* Fragmento seleccionado:
▼

A pesar de que la literatura juvenil –también la infantil– constituye en la actualidad en justicia una modalidad de literatura diferenciada, hasta entrados los años 80 del pasado siglo XX esa definición y legitimidad eran cuestionadas. El debate entre historiadores, escritores y críticos se centraba en hallar los límites de esta literatura con respecto a otras clasificaciones literarias, pasando por etapas en que la controversia, influenciada por los críticos americanos de los años 70, intentó estamparle la etiqueta de «literatura menor». Sin embargo, la literatura juvenil ya despuntaba y cobraba fuerza a mediados del siglo XX como un campo literario específico, que terminaría por asentarse sólidamente en las últimas décadas del siglo.

▲

* Tareas a realizar:
**a.** Repite el fragmento sobre la literatura juvenil, comenzando en "A pesar de que" y terminando en "décadas del siglo.".
**b.** Según el fragmento sobre la literatura juvenil, ¿hasta cuándo se cuestionaron la definición y la legitimidad de esta literatura?

* Datos mostrados:
▼

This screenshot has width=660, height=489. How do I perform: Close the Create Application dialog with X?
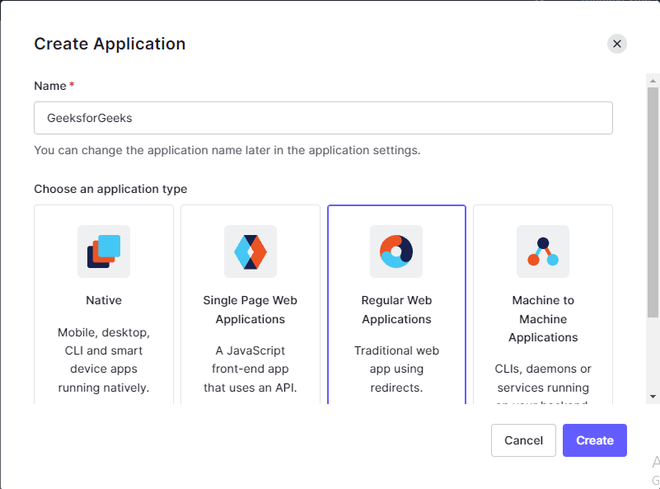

▲

* Soluciones:
**a.**
A pesar de que la literatura juvenil –también la infantil– constituye en la actualidad en justicia una modalidad de literatura diferenciada, hasta entrados los años 80 del pasado siglo XX esa definición y legitimidad eran cuestionadas. El debate entre historiadores, escritores y críticos se centraba en hallar los límites de esta literatura con respecto a otras clasificaciones literarias, pasando por etapas en que la controversia, influenciada por los críticos americanos de los años 70, intentó estamparle la etiqueta de «literatura menor». Sin embargo, la literatura juvenil ya despuntaba y cobraba fuerza a mediados del siglo XX como un campo literario específico, que terminaría por asentarse sólidamente en las últimas décadas del siglo.

**b.** Hasta entrados los años 80 del siglo XX.